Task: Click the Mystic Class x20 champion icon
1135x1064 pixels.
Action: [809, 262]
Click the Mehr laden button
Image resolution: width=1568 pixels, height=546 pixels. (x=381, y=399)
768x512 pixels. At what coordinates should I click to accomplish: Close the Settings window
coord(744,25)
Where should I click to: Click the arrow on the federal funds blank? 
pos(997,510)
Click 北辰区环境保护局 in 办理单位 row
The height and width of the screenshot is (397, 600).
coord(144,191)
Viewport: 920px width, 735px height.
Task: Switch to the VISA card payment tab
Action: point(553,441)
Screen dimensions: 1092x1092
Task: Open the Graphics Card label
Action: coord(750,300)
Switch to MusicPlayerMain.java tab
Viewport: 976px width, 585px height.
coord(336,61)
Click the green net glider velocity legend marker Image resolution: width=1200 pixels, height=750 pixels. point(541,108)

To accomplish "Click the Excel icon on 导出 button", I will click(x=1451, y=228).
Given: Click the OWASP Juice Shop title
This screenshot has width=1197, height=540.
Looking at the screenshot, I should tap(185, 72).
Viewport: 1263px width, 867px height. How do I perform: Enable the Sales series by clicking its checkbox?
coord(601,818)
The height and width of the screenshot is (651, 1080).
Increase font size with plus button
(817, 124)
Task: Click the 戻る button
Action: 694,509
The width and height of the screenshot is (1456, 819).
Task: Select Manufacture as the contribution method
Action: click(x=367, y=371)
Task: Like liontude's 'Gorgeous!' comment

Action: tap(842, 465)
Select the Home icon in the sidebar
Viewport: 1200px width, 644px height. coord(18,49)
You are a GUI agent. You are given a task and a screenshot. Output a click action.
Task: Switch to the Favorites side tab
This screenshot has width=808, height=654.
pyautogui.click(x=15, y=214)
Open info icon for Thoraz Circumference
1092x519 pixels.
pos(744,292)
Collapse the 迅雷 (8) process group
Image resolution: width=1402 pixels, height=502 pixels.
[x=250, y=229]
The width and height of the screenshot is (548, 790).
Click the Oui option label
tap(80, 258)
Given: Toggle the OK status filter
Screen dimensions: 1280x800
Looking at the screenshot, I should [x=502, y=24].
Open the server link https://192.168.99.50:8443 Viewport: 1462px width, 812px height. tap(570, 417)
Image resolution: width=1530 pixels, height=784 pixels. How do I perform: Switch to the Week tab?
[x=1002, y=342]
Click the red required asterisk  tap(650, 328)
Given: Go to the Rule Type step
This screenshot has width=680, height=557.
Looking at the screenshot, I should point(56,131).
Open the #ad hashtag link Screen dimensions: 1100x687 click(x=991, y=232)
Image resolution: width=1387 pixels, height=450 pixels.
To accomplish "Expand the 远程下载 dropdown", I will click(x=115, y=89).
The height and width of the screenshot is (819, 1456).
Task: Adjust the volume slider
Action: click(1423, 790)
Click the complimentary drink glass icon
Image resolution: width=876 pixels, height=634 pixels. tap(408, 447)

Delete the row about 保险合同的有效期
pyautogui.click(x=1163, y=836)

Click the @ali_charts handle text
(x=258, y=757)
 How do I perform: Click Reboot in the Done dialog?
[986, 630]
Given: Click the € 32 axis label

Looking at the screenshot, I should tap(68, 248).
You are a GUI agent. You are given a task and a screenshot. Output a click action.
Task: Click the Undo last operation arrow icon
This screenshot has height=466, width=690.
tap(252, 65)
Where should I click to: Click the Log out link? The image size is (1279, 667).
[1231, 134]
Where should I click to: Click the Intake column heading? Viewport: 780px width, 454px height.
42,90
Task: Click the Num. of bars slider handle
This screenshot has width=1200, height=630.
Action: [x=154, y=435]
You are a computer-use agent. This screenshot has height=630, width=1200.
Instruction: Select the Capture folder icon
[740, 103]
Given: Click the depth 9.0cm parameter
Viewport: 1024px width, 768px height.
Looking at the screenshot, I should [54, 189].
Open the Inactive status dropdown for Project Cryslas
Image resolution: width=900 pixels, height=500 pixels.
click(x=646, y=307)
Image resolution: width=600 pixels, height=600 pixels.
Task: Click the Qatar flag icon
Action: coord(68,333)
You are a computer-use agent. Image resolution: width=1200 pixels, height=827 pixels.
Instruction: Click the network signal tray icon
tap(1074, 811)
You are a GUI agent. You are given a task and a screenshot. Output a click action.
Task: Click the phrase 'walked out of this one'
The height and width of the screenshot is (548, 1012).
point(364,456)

§ WHAT IS EXPECTED
Copy the rows above word for word, starting at the very first line and going on through the line that contains "Action: tap(842, 465)".

§ WRITTEN RESPONSE
Task: Click the Mystic Class x20 champion icon
1135x1064 pixels.
Action: [809, 262]
Click the Mehr laden button
Image resolution: width=1568 pixels, height=546 pixels. (x=381, y=399)
768x512 pixels. At what coordinates should I click to accomplish: Close the Settings window
coord(744,25)
Where should I click to: Click the arrow on the federal funds blank? 
pos(997,510)
Click 北辰区环境保护局 in 办理单位 row
The height and width of the screenshot is (397, 600).
coord(144,191)
Viewport: 920px width, 735px height.
Task: Switch to the VISA card payment tab
Action: point(553,441)
Screen dimensions: 1092x1092
Task: Open the Graphics Card label
Action: coord(750,300)
Switch to MusicPlayerMain.java tab
Viewport: 976px width, 585px height.
coord(336,61)
Click the green net glider velocity legend marker Image resolution: width=1200 pixels, height=750 pixels. point(541,108)

To accomplish "Click the Excel icon on 导出 button", I will click(x=1451, y=228).
Given: Click the OWASP Juice Shop title
This screenshot has width=1197, height=540.
Looking at the screenshot, I should tap(185, 72).
Viewport: 1263px width, 867px height. How do I perform: Enable the Sales series by clicking its checkbox?
coord(601,818)
The height and width of the screenshot is (651, 1080).
Increase font size with plus button
(817, 124)
Task: Click the 戻る button
Action: 694,509
The width and height of the screenshot is (1456, 819).
Task: Select Manufacture as the contribution method
Action: click(x=367, y=371)
Task: Like liontude's 'Gorgeous!' comment

Action: tap(842, 465)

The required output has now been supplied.